Ewfame treasures the time she spends in the nursery, away from her husbands censure. Gilbert is not malicious, but he never seems pleased with her.
He is happiest hunting with friends, or riding through the countryside on his horse Able.
But even Able sometimes lets him down.
With the warm midsummer weather upon them, Ewfame takes every opportunity to escape to the great lake with Margery and the children.
Whenever she feels the water against her skin, she feels weightless, free from care.
On Tuesday, the first after midsummer, Adam packs the women a picnic of bread and summer berries.
Back at Havlock Hall, Gilbert is entertaining Parson Couer and Mace Rostand, a university friend of the parson’s, now a lawyer in Advorton.
Adam prepares their supper with special care. He is happy to have fresh ingredients for his kitchen.
He sauces a silverside of lamb with mint.

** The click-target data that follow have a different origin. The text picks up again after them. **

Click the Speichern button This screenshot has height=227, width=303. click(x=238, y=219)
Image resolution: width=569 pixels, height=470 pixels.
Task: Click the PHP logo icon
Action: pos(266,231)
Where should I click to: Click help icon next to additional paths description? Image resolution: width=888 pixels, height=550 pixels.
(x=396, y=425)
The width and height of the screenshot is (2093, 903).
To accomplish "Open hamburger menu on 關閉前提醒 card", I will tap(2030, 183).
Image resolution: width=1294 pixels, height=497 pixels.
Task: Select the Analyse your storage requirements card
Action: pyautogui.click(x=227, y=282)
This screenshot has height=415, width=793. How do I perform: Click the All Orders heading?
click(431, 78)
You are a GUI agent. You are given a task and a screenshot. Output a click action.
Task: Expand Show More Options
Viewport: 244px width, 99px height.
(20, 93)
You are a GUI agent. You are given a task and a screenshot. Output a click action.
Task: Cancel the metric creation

For once, his master is impressed.
Over supper, Grancourt and his guests exchange news. Rostand has family in Crafthole, but has not visited anywhere nearby since Lord Snordwich’s last Nativity celebration. He is delighted to hear of Perroy’s victory at his lordship’s archery tournament, and of the birth of young Roger Cecil.
The gentlemen wash down their meal with cups of refreshing berry nectar. It lacks the depth of flavour of the autumn blends, but is just right for a warm evening.
The nectar has been made by Mistress Grancourt herself, small-scale domestic brewing for all but the grandest households being seen as women’s work.
On Wednesday afternoon, Philip Clerinell’s groom John arrives at Havlock Hall with a letter from his master. While Grancourt reads it over, Adam and William take the young man to rest in the buttery, where they serve him bread and nectar.
They learn that Clerinell’s wife has given him a third child, a daughter he will name Felicia. John speaks affectionately of her older sisters, Alice and Beatrice, both around Thomas’ age.
The next day, another visitor calls. It is Margery’s son Hugh with some fish to sell.
Hugh’s uncle gives him a good price for his fish, along with a piece of pie, and sends William to fetch the boy’s mother.
She is overjoyed to see her child.
The fish will make a good supper for Friday evening, but only Mistress Grancourt will be present to enjoy it. The letter that her husband received was an invitation to Felicia Clerinell’s naming fest, and on Friday morning he departs. William readies the horses and the household gathers in the courtyard to see them off.
In her husband’s absence, Ewfame makes two more trips to the lake with Margery and the children.
Hilith especially seems to love the water.
For the next two evenings, Ewfame takes her supper in the nursery, but after the Sunday service she makes the parson her guest in the great hall. Since William is away, she gives Margery’s son a small purse to wait on them.
At one point, he trips and almost lets the bread fall to the floor. He is mortified, but luckily Ewfame is too absorbed in her meal to notice.
By nightfall, Gilbert and William have returned. Ewfame orders Adam to prepare her husband some food while he washes off the dirt from the road.
After he has eaten, the couple retire to bed. Ewfame reads aloud from their book of hours, and together they pray for health, happiness, and patience.